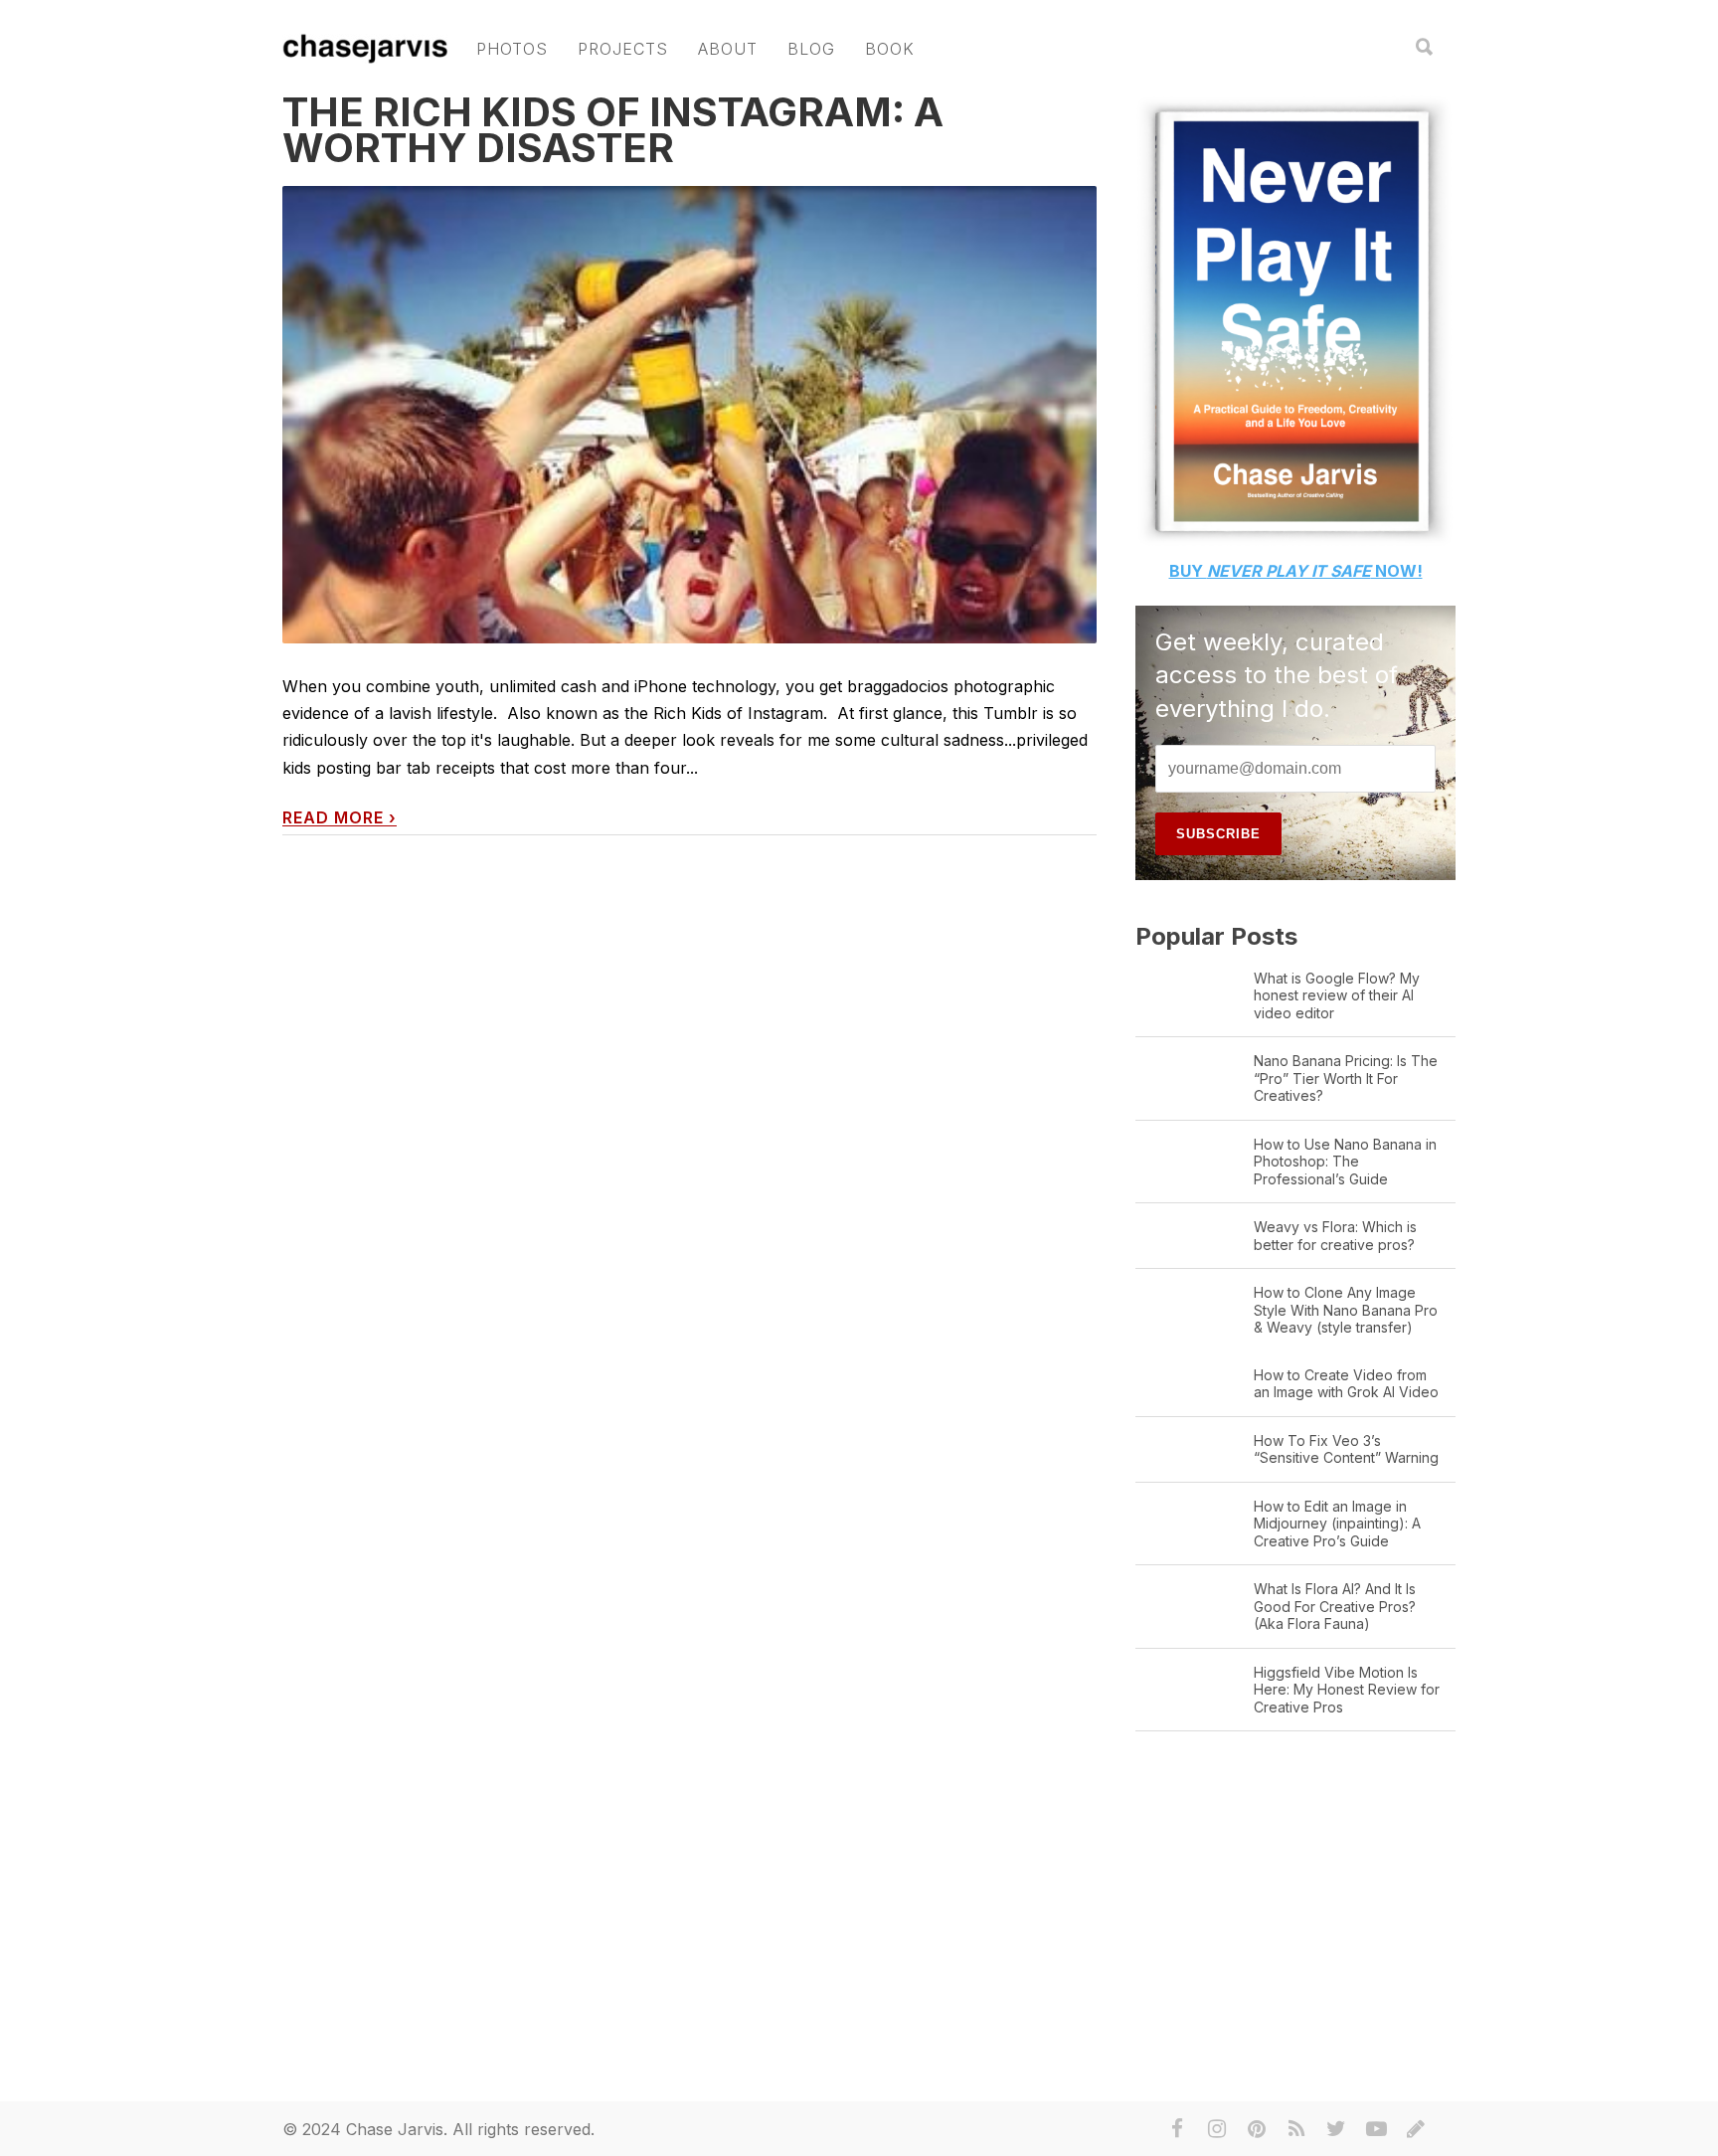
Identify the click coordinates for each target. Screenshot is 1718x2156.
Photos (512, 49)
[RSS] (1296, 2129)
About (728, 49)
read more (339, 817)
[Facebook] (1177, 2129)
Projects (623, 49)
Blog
..........
EXERCISE DESCRIPTION
Write out the entries above verbatim, without pictures.

ANSWER BELOW
Identify the click coordinates for each target. Screenshot is 1718x2156.
Photos (512, 49)
[RSS] (1296, 2129)
About (728, 49)
read more (339, 817)
[Facebook] (1177, 2129)
Projects (623, 49)
Blog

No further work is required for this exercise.